WO 2013/017278 A1 discloses such a method for producing a three-dimensional object from a solidifiable material, such as conventional plastics, which is liquefied in a manner similar to injection molding by way of a plastifying unit and then discharged drop by drop. The drops may be placed adjoining each other such that a connection or interfacial regions are established in which adjacent materials abut against each other. This has no effect on how the spatial structure of the individual materials is created. It is known from DE 10 2011 109 369 A1 to strengthen structures in the case of this method by embedding fiber elements.
A method which falls under rapid prototyping is known from WO 2009/013751 A2. There, under the term of “solid freeform fabrication”, paragraphs (0003) and (0004) list methods for production directly from computer data, which include for example three-dimensional printing, electron beam melting, stereolithography, selective laser sintering, laminated object manufacturing and FDM methods—that is to say, however, in which at best a small pressure is applied when discharging the material. In these methods, according to FIG. 8 in that document, it is possible to produce adjacent structures from different materials. However, the application is not performed by placing drop against adjoining drop or drop against strand but by applying solid materials and then post-treating or, with additional energy input, curing them (paragraph (0005)). This also results, on the one hand, in the case of different materials in uneven shrinkage of the object, so that the geometry applied does not correspond either in the interior or in respect of the external dimensions to the cured geometry. There are no configuration criteria for determining the respectively desired spatial structure, and indeed even in these conditions they would be difficult to observe.

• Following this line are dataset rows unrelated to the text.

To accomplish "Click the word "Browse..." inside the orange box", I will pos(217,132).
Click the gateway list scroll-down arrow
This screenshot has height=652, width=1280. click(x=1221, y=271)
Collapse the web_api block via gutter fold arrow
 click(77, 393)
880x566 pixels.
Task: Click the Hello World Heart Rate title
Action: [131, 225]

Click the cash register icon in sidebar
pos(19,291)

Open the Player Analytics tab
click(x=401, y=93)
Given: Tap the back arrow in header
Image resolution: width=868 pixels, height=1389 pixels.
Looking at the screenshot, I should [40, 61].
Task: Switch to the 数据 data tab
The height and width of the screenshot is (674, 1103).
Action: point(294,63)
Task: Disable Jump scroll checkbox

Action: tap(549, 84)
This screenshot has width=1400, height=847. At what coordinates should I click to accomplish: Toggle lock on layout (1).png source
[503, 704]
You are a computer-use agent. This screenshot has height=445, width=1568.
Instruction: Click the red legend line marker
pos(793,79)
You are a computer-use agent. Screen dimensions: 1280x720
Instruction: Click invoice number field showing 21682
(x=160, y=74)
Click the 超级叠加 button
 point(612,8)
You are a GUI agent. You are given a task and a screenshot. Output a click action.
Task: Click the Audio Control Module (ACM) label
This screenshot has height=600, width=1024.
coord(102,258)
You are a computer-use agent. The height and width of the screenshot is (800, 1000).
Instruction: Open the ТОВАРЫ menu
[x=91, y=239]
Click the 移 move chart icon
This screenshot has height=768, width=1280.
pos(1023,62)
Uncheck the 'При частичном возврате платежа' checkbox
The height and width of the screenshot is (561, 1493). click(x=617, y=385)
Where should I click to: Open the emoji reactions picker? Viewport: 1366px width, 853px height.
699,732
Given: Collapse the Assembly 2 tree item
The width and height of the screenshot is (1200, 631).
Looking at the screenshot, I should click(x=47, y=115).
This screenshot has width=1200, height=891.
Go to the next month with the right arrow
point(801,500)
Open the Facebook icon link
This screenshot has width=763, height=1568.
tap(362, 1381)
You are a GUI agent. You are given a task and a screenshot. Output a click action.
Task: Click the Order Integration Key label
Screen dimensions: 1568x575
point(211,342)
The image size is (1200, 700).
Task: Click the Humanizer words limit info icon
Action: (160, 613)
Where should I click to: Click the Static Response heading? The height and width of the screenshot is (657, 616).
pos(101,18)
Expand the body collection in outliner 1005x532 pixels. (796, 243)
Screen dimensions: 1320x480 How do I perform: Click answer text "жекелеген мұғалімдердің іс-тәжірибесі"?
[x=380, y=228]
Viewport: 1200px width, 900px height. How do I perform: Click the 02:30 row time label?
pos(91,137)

EP 1 442 869 A1 discloses dividing into individual cells a data set of an object to be produced, and processing these structural elements differently from one cell to the next when the object is constructed.
In the production of plastics parts, high-quality parts of this kind can be satisfactorily produced in large batch sizes by injection molding or extrusion. The advantage of in particular injection molding lies specifically in the fact that high-precision production of complex part geometries is possible. However, if it is a matter of producing parts in relatively small numbers, that is to say for example singly or in small batch sizes, such as patterns with the demand for fast preparation and properties similar to those of injection-molded parts, other manufacturing methods are used, and these are widely known by the term prototyping and rapid manufacturing. Such parts are produced without tools, that is to say without molds, and in most cases on the basis of the generation of the geometry from 3D data. However, previous methods, such as melting powder coatings by the application of heat for example by means of laser, or printing methods with a different form of binding for the powder parts, do not allow the spatial structure to be individually produced or influenced.